Stored items
+ + +

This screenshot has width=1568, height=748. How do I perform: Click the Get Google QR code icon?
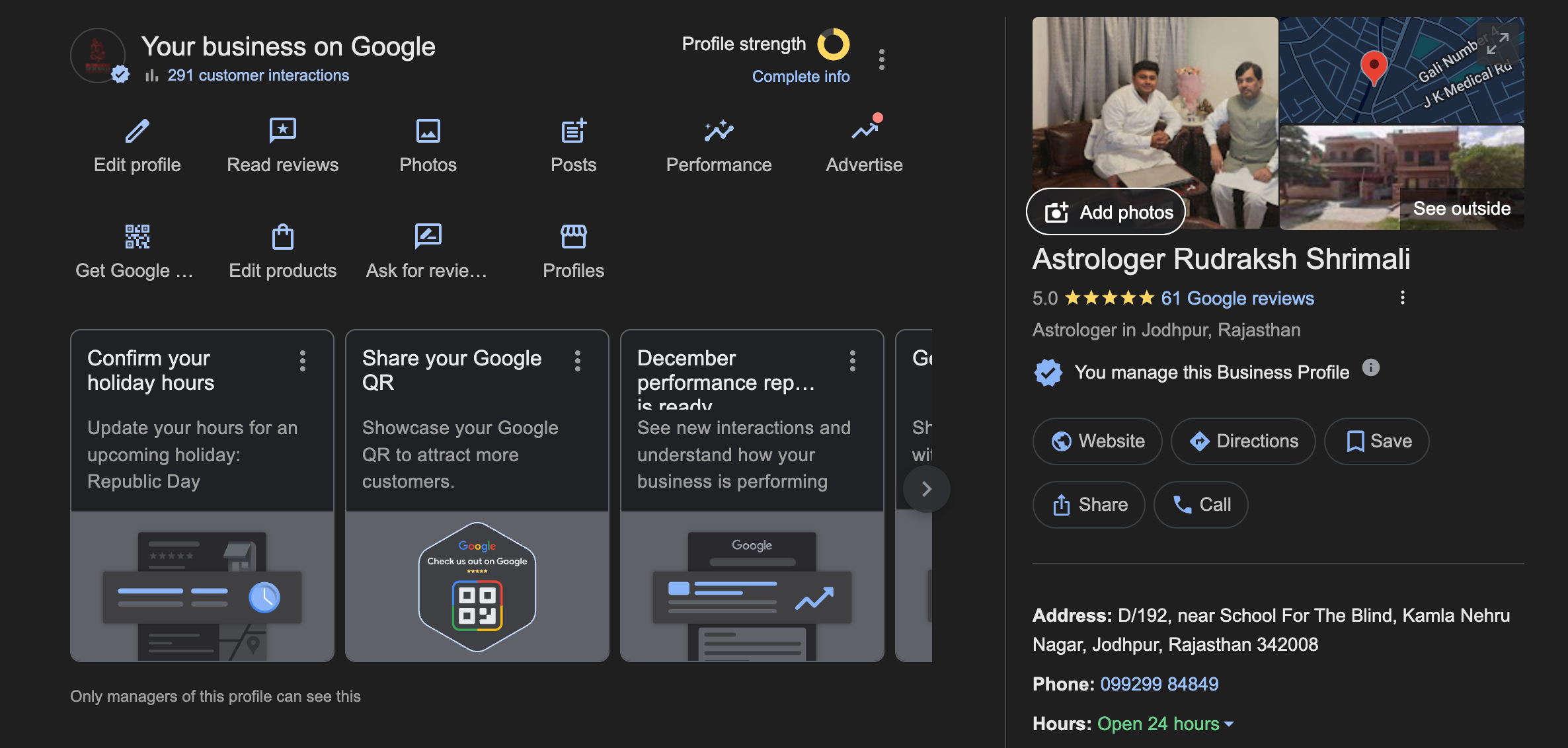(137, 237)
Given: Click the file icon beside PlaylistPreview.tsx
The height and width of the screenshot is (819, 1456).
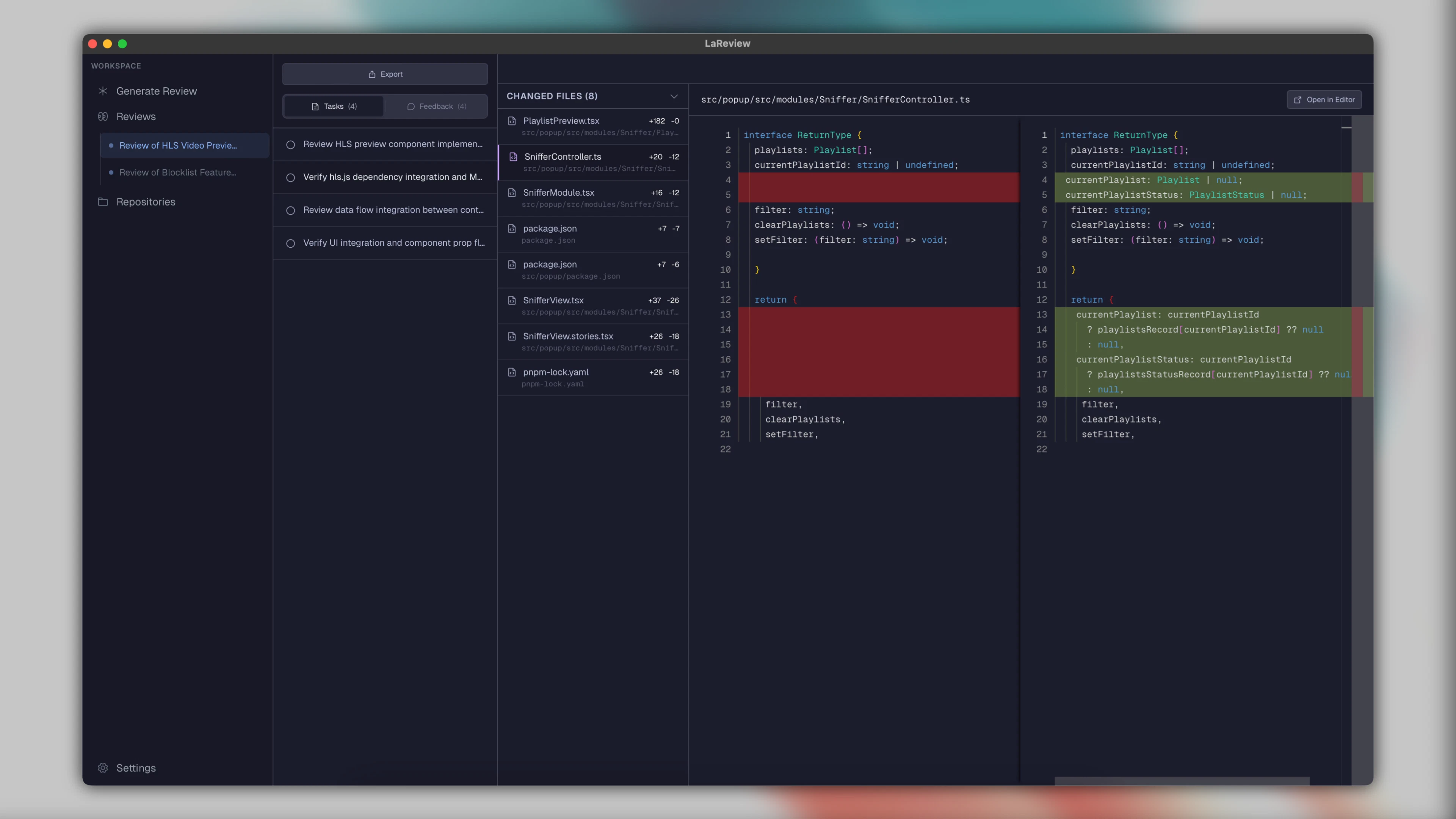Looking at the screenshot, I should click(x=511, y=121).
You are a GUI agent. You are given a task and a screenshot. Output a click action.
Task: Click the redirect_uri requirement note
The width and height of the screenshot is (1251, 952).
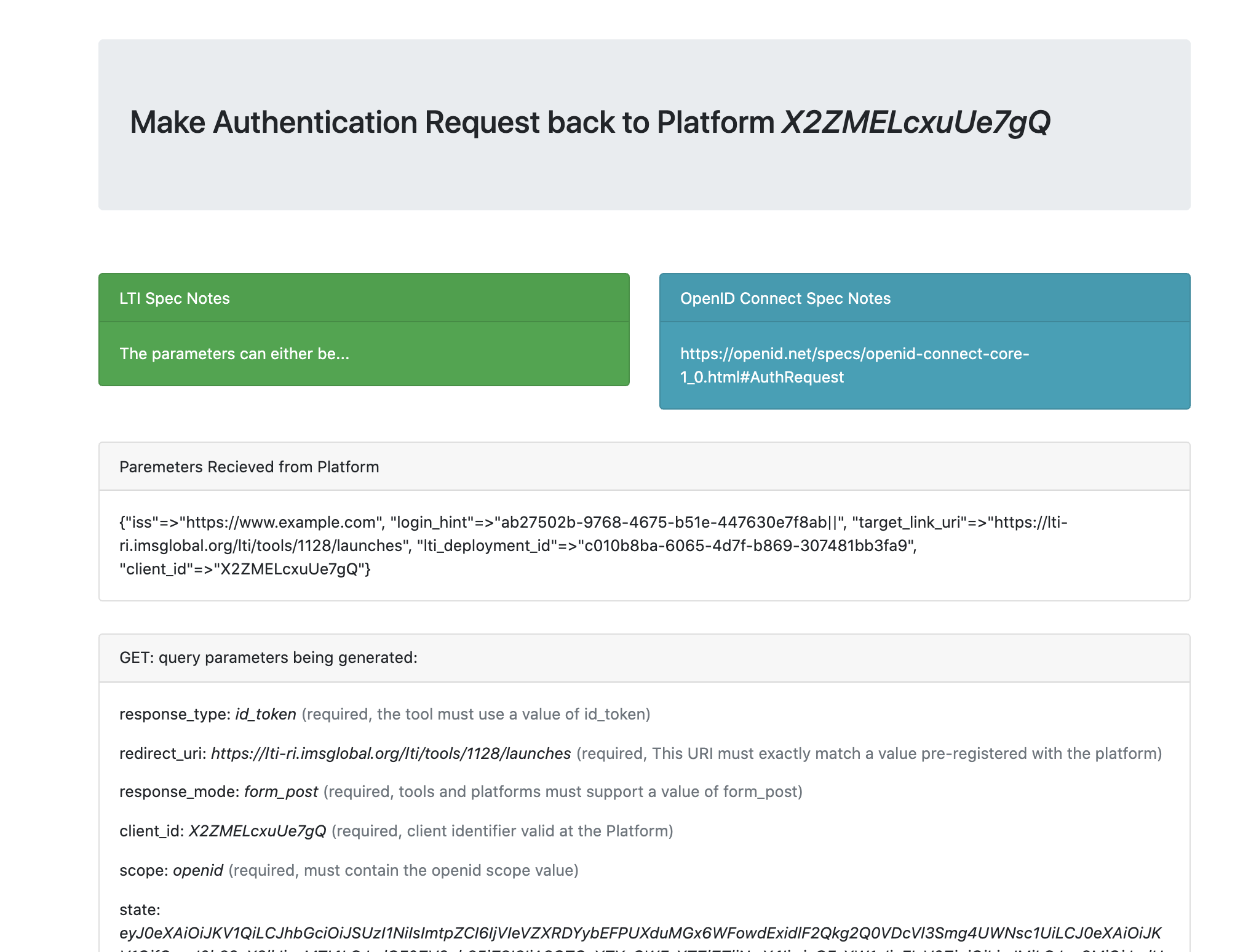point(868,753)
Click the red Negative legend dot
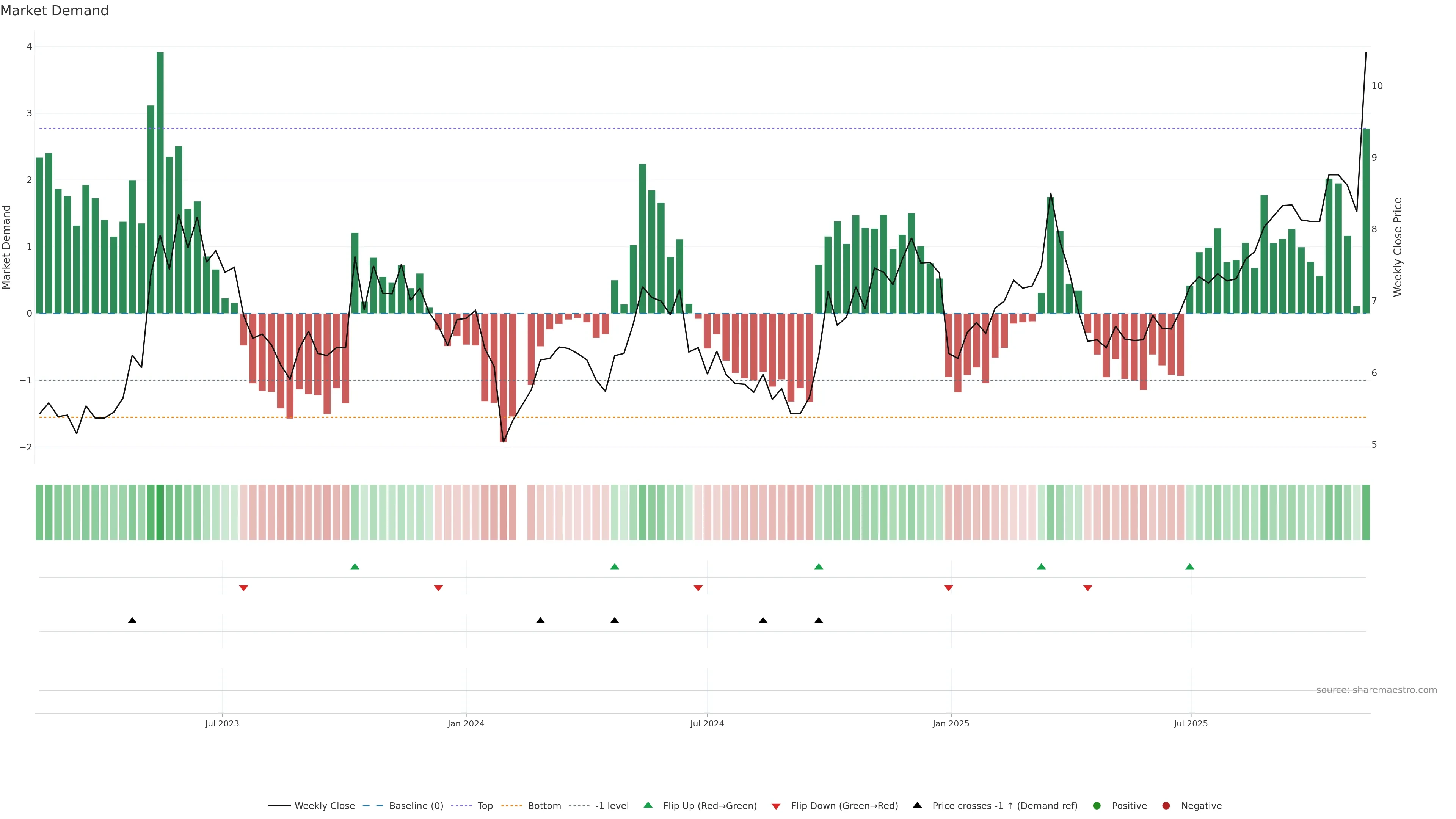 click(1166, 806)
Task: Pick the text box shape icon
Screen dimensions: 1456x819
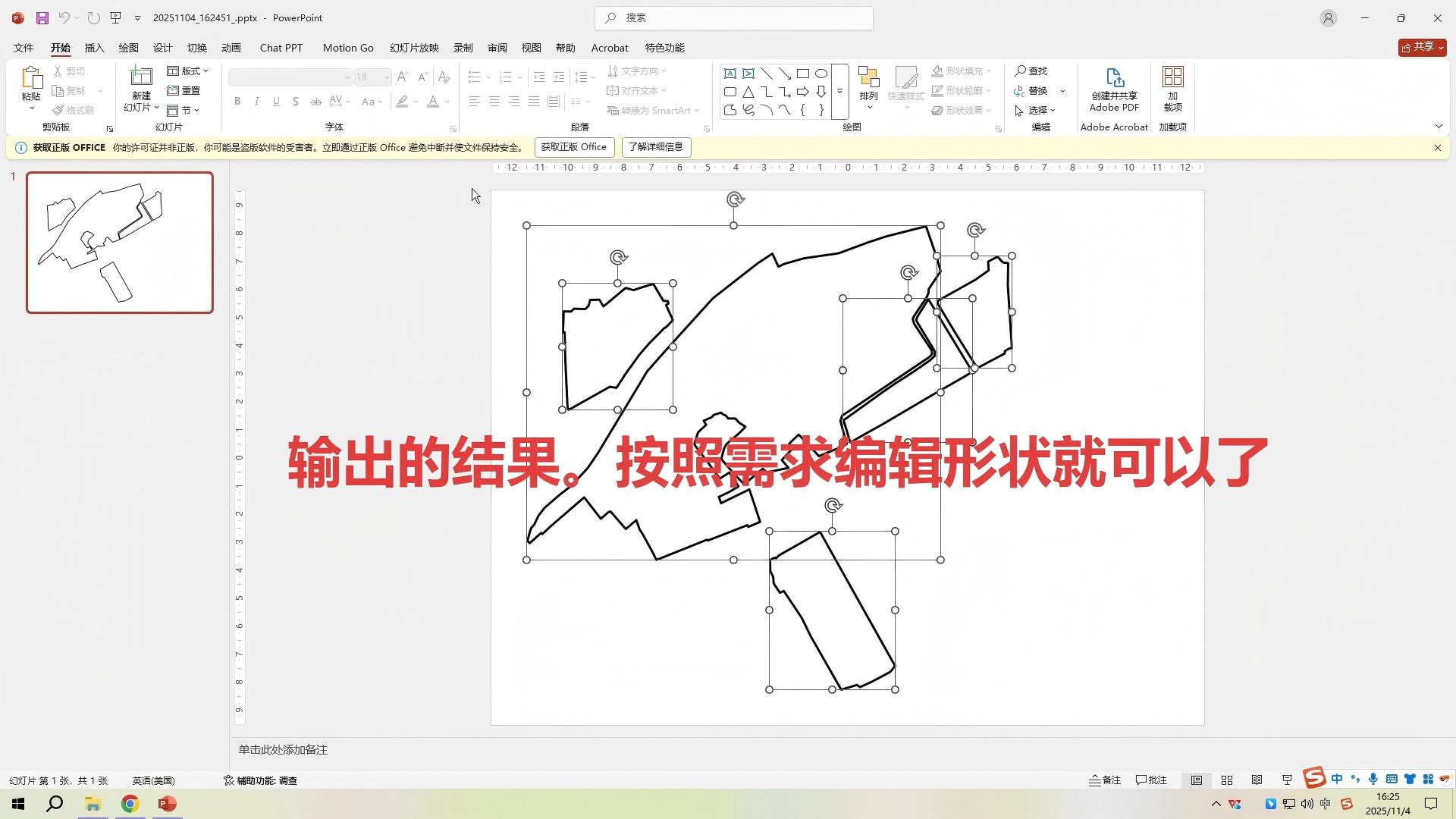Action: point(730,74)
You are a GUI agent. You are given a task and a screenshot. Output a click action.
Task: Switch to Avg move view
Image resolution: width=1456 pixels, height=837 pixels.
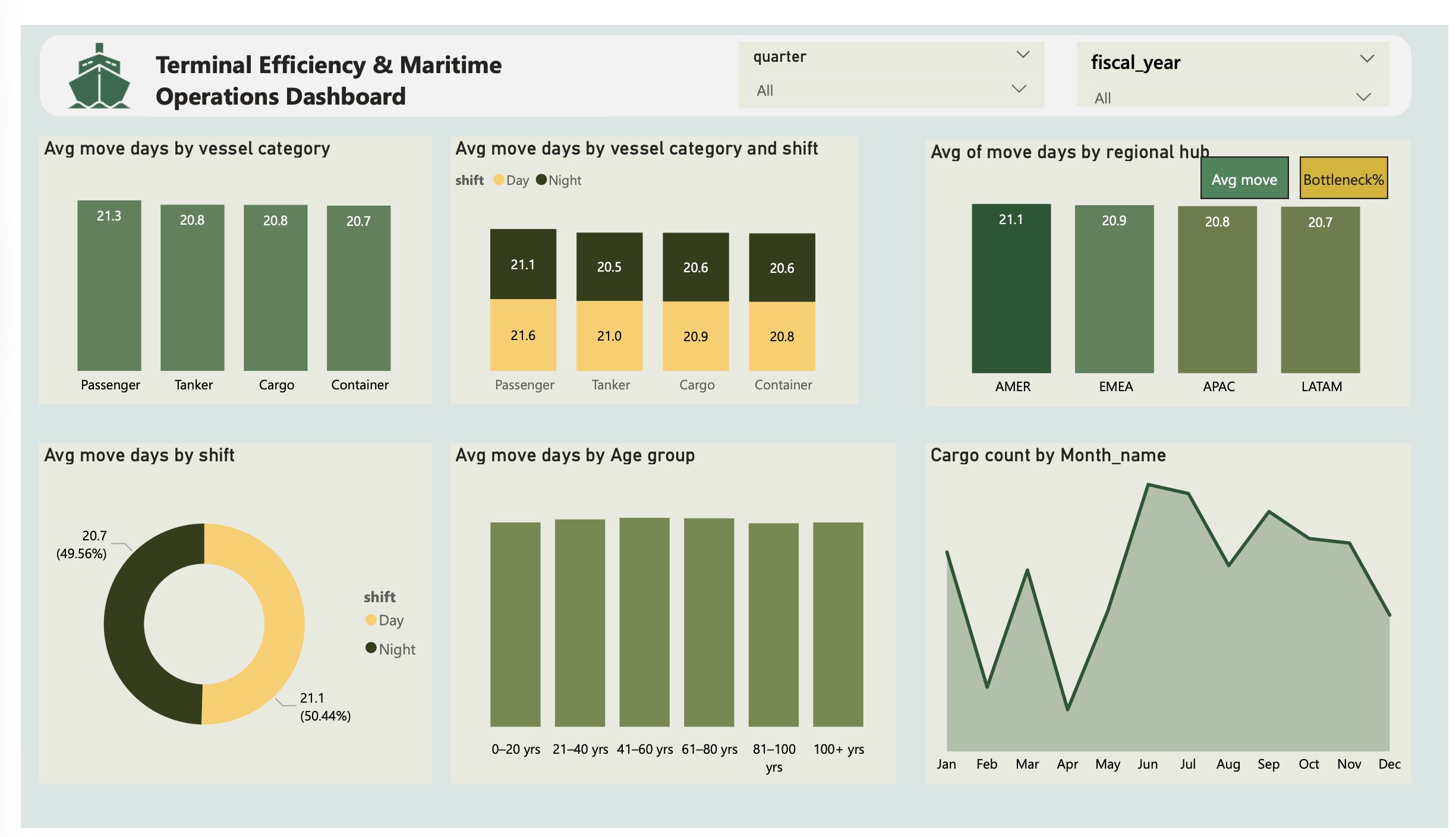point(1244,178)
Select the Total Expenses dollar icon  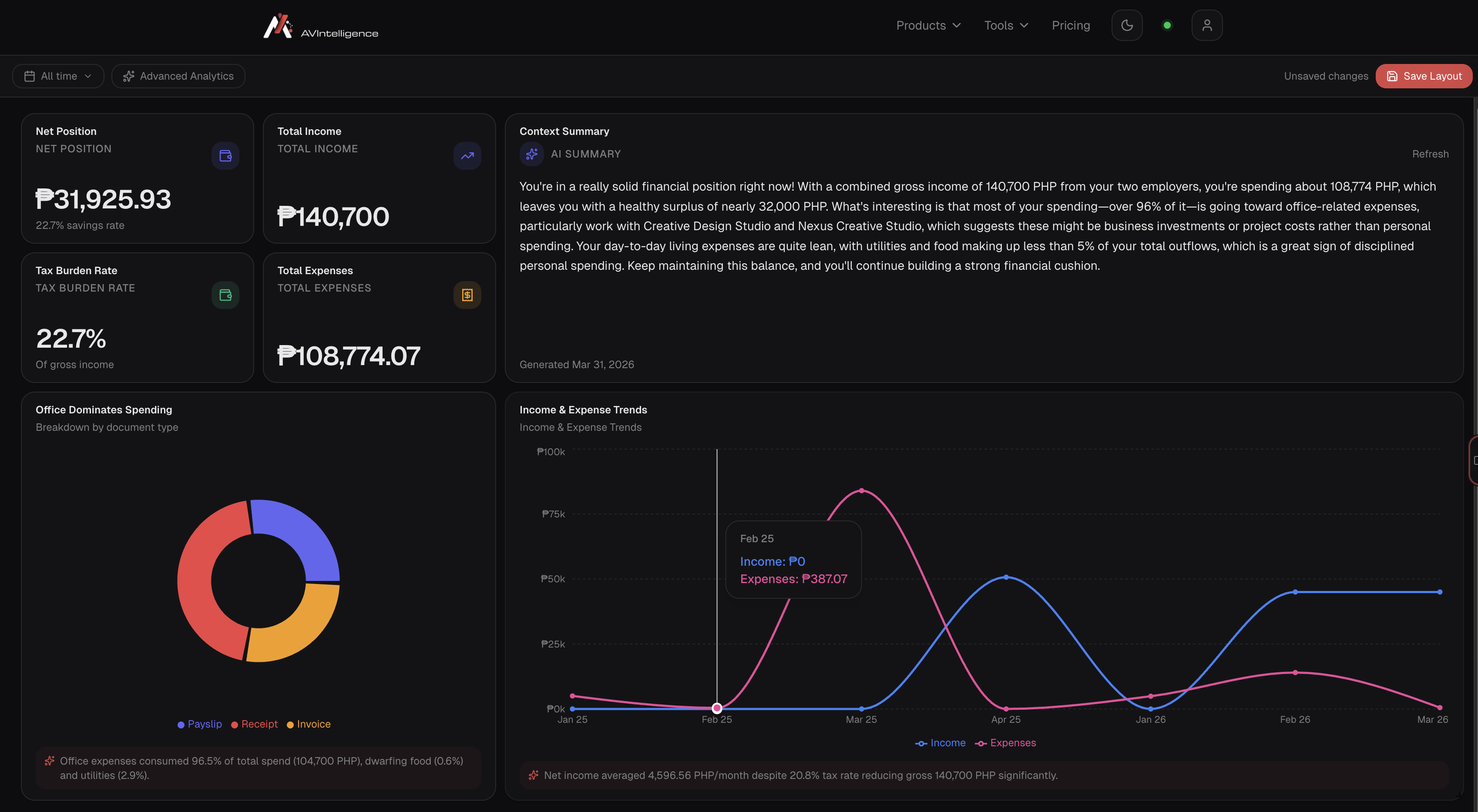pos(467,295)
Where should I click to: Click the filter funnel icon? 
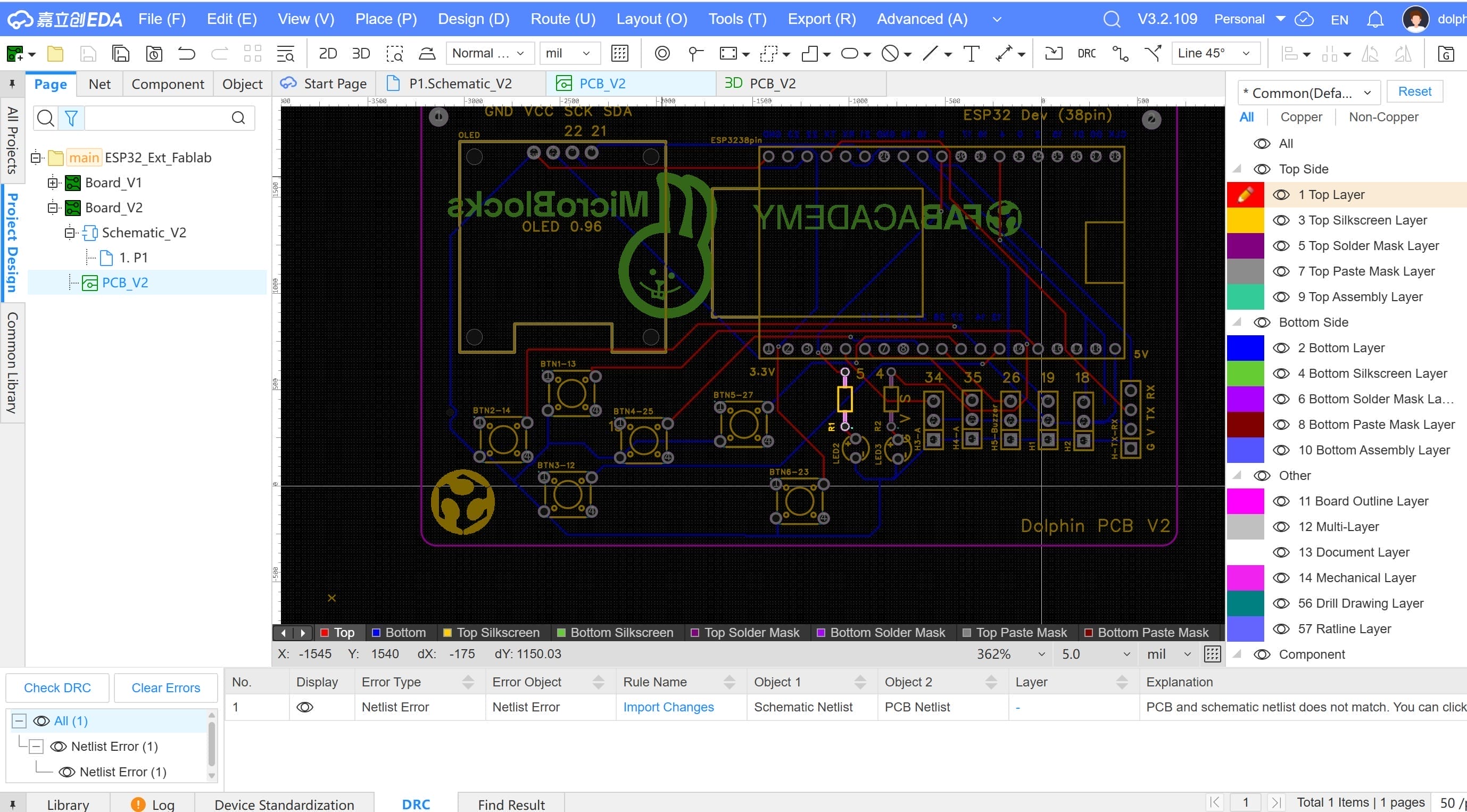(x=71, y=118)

+ + +

* _WHAT THE TASK ASKS_
All lines from the one containing "Where should I" to the last line of the records above, and no others, should be returned unchanged, without pictures.

* _RESULT FOR THIS EXERCISE_
Where should I click to: Click the filter funnel icon? 
(x=71, y=118)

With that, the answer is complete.